_Supplied passage_
= = =

Physicians contend provisions unconstitutional

The long-running legal battle between a group of southern doctors and the federal government over the constitutionality of the Health Insurance Portability and Accountability Act turned against the citizens group last month when a lower court upheld HIPAA's constitutionality. But the resisters are not giving up. Instead they are hatching plans to take their case to the U.S. Supreme Court.

The 4th U.S. Circuit Court of Appeals upheld on April 25 an August 2002 ruling against the physicians, finding that Congress had acted appropriately in delegating legislative power to the Department of Health and Human Services to draft and enforce the HIPAA regulations. The three-judge circuit court stated that Congress had "laid out an intelligible principle to guide agency action."

The physicians maintain, however, that certain provisions of the rules exceed the authority of the HHS. They argue that privacy regulations should apply only to electronic health information. But the circuit court stated that such a narrow interpretation would achieve the opposite of the rule's intent by discouraging providers from computerizing personal health information.

The South Carolina Medical Association originally filed suit in federal court in South Carolina in July 2001 against the HHS, seeking to overturn the HIPAA privacy rules developed by the Clinton administration and enacted under the Bush administration. The HHS issued the final HIPAA privacy rule last August. It took effect April 14 (SCAN 4/30/03).

= = =

_Data excerpts_
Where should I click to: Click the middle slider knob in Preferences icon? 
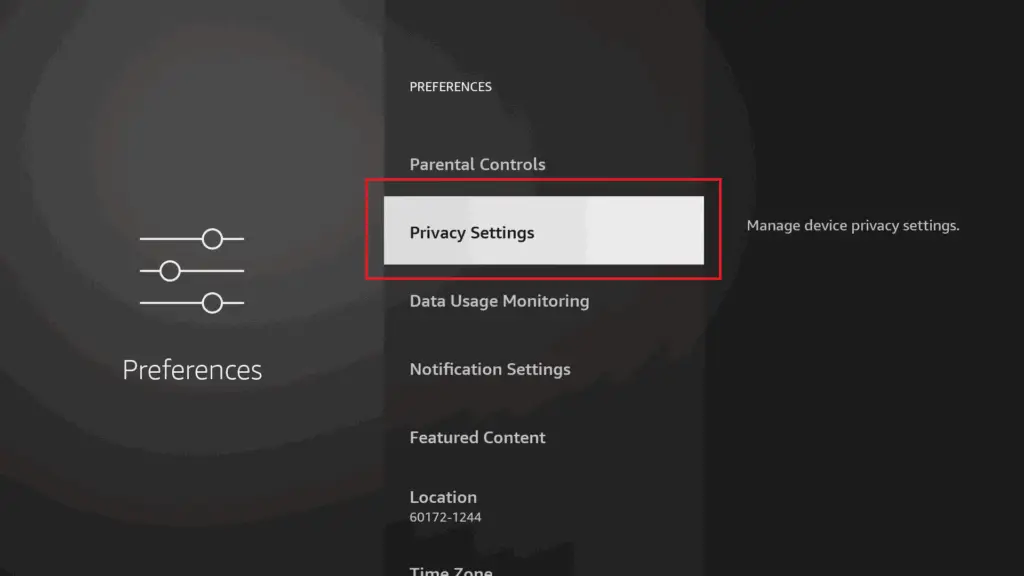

= = =

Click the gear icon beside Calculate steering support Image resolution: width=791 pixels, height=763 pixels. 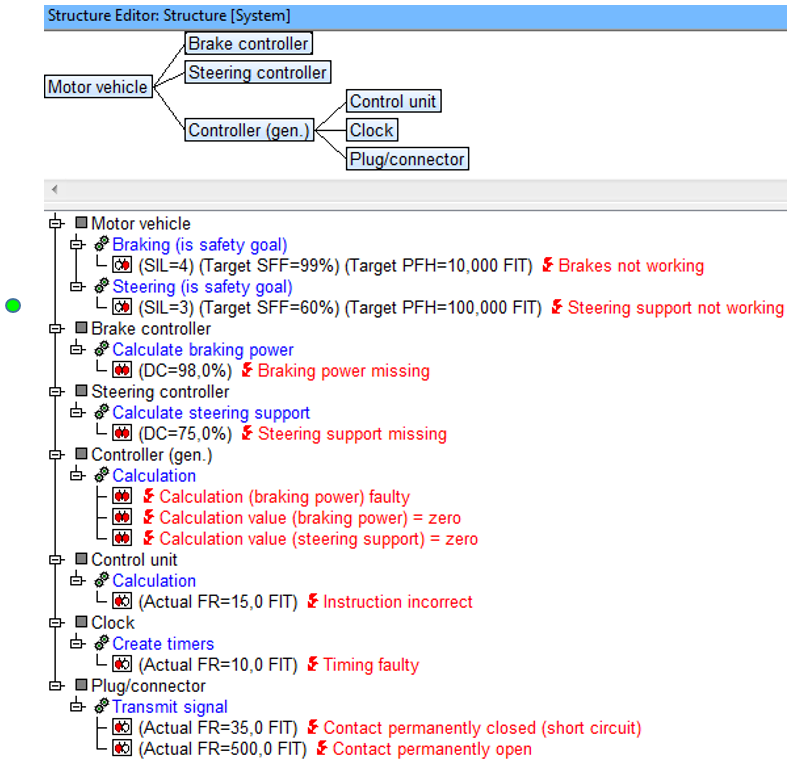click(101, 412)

= = =

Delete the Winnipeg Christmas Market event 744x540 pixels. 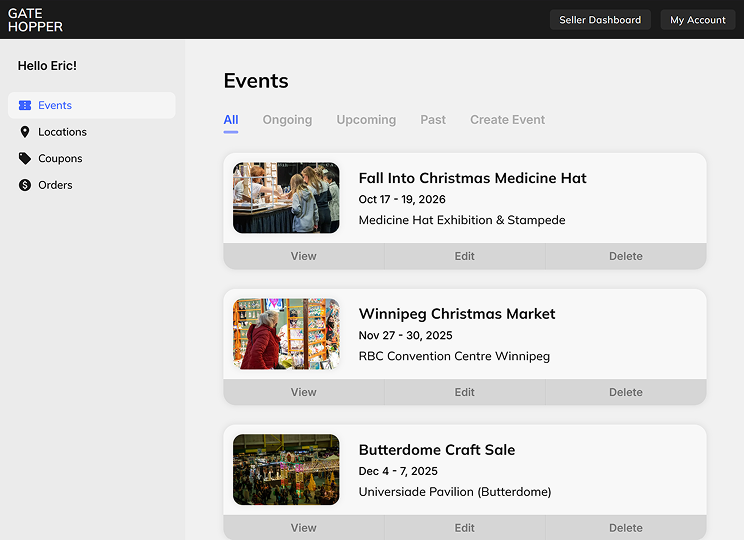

= = =

_Problem set_
A: Transcribe the article on the physicians' HIPAA challenge from "The South Carolina" up to and including "14 (SCAN 4/30/03).".
B: According to the article on the physicians' HIPAA challenge, why did the circuit court reject the view that the privacy regulations should cover only electronic health information? Answer in one to three sentences.
C: Resume the article on the physicians' HIPAA challenge from the point where it stops.
Nothing in the listing is needed for this work.

_Per-task outputs_
A:
The South Carolina Medical Association originally filed suit in federal court in South Carolina in July 2001 against the HHS, seeking to overturn the HIPAA privacy rules developed by the Clinton administration and enacted under the Bush administration. The HHS issued the final HIPAA privacy rule last August. It took effect April 14 (SCAN 4/30/03).

B: The court said that limiting the rules to electronic information would defeat the rule's purpose. Providers would then have a reason not to computerize personal health information.

C:
The SCMA had hoped to keep this from happening. The decision in August 2002 by a federal judge to dismiss their lawsuit led the group and a new ally, the Louisiana State Medical Society, to file an appeal in the 4th Circuit Court in January. Their next and final step is to file an appeal with the U.S. Supreme Court.

The basis of their argument is that Section 264 of HIPAA "unlawfully allowed the Secretary to create patient privacy regulations with virtually no congressional guidance, nor even the legislative establishment of a federal patient privacy program." They are also challenging a HIPAA provision that permits state laws to govern disclosures and use of medical information where state laws are deemed to be more stringent than the federal regulations. They argue that determining whether state laws are more stringent is "no easy task" and, therefore, the regulations are too vague to be enforced.